Bsnes-gamma-ramp.cg

Came across this post:

http://i.imgur.com/AR9lcGq.png

So I’ve been messing around with the gamma shader on RA, which apparently is supposed to mimic the gamma ramp that higan uses, but after comparing it to higan proper, the results are not what I would call exact.

For clarification, the higan shot is the one on the left, with RA on the right. As you can see, it looks quite a bit darker, even though the settings on both higan and the gamma shader are exactly the same.

nothing I do makes it match the higan gamma ramp, which itself is also set to 150% if you check. I have a feeling the shader implementation itself is flawed.

I’ve noticed this too. At the default setting of 1.50, it’s way too strong.

Here’s a simpler, single-purpose gamma correction shader that should be more straightforward:

/* COMPATIBILITY 
   - HLSL compilers
   - Cg   compilers
*/

#define monitor_gamma 2.2
#define crt_gamma 2.4

// VERTEX SHADER //

void main_vertex
(
    float4 position    : POSITION,
    float2 texCoord : TEXCOORD0,

    uniform float4x4 modelViewProj,

    out float4 oPosition : POSITION,
    out float2 otexCoord : TEXCOORD
)
{
    oPosition = mul(modelViewProj, position);
    otexCoord = texCoord;
}

struct input      
{
  float2 video_size;
  float2 texCoord_size;
  float2 output_size;
  float frame_count;
  float frame_direction;
  float frame_rotation;
  float2 texture_size;
  sampler2D texture : TEXUNIT0;
};

struct output 
{
  float4 col    : COLOR;
};

// FRAGMENT SHADER //

output main_fragment(in float2 texCoord : TEXCOORD0,
uniform input IN,
uniform sampler2D texture : TEXUNIT0
)
{
float3 gamma = float3(1.0 - (crt_gamma - monitor_gamma));
float3 res = tex2D(IN.texture, texCoord).rgb;

   output OUT;
   OUT.col = float4(pow(res, 1.0 / gamma.rgb), 1.0);
   return OUT;
}

There are #defines at the top for monitor and crt gamma, and it will apply the exponential correction function based on the difference between those two numbers (just like in cgwg’s CRT shaders, among others).

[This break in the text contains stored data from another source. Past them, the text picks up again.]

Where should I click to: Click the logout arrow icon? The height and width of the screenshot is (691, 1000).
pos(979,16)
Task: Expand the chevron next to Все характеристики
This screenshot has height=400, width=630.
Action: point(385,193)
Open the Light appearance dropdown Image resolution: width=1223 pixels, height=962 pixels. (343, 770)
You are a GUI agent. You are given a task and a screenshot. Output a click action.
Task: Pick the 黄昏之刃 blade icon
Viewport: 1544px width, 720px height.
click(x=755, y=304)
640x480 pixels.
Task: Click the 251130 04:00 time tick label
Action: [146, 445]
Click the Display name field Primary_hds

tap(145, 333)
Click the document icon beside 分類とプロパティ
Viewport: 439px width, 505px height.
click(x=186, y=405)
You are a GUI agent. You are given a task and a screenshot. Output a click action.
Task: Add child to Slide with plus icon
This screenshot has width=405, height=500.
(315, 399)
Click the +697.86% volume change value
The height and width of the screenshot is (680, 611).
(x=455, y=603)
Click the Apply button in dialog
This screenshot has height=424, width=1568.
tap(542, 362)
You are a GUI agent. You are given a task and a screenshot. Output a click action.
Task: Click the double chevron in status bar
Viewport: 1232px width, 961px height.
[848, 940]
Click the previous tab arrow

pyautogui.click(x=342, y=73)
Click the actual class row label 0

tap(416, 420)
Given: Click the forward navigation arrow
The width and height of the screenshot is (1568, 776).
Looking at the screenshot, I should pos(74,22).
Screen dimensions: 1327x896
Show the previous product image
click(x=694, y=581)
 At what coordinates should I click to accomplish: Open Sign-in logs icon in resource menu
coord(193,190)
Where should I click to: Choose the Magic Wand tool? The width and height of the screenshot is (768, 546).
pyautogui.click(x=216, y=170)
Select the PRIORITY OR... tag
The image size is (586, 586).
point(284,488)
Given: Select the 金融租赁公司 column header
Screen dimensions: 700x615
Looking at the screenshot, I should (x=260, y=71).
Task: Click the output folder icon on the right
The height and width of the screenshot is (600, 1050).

Thank you my good man. I’m testing it out now. Seems to be working good. Not too dark. Seems as much as it should. I uploaded it to mediafire if anyone wants a quick download. Gave it a rather generic name.

http://www.mediafire.com/view/bkxxdflpp … terk%29.cg

That gamma calculation is wrong. The exponents multiply. (a ^ gamma) ^ invmonitor = a ^ (gamma / monitor).

>.< you’re right. Arithmetic fail. That was making it a smidge too dark, still. They do it the same way in this GLSL tutorial. Is that a difference between GLSL and Cg?

Is this better? It looks right, I think.

/* COMPATIBILITY 
   - HLSL compilers
   - Cg   compilers
*/

#define monitor_gamma 2.2
#define crt_gamma 2.4

// VERTEX SHADER //

void main_vertex
(
    float4 position    : POSITION,
    float2 texCoord : TEXCOORD0,

    uniform float4x4 modelViewProj,

    out float4 oPosition : POSITION,
    out float2 otexCoord : TEXCOORD
)
{
    oPosition = mul(modelViewProj, position);
    otexCoord = texCoord;
}

struct input      
{
  float2 video_size;
  float2 texCoord_size;
  float2 output_size;
  float frame_count;
  float frame_direction;
  float frame_rotation;
  float2 texture_size;
  sampler2D texture : TEXUNIT0;
};

struct output 
{
  float4 col    : COLOR;
};

// FRAGMENT SHADER //

output main_fragment(in float2 texCoord : TEXCOORD0,
uniform input IN,
uniform sampler2D texture : TEXUNIT0
)
{
float3 gamma = float3(crt_gamma / monitor_gamma);
float3 res = tex2D(IN.texture, texCoord).rgb;

   output OUT;
   OUT.col = float4(pow(res, gamma), 1.0);
   return OUT;
}

EDIT: it should have been a division of crt_gamma by monitor_gamma, rather than the difference. I updated the above code accordingly. Thanks, guys :slight_smile:

Thanks.

Should this be added to the common shaders repository?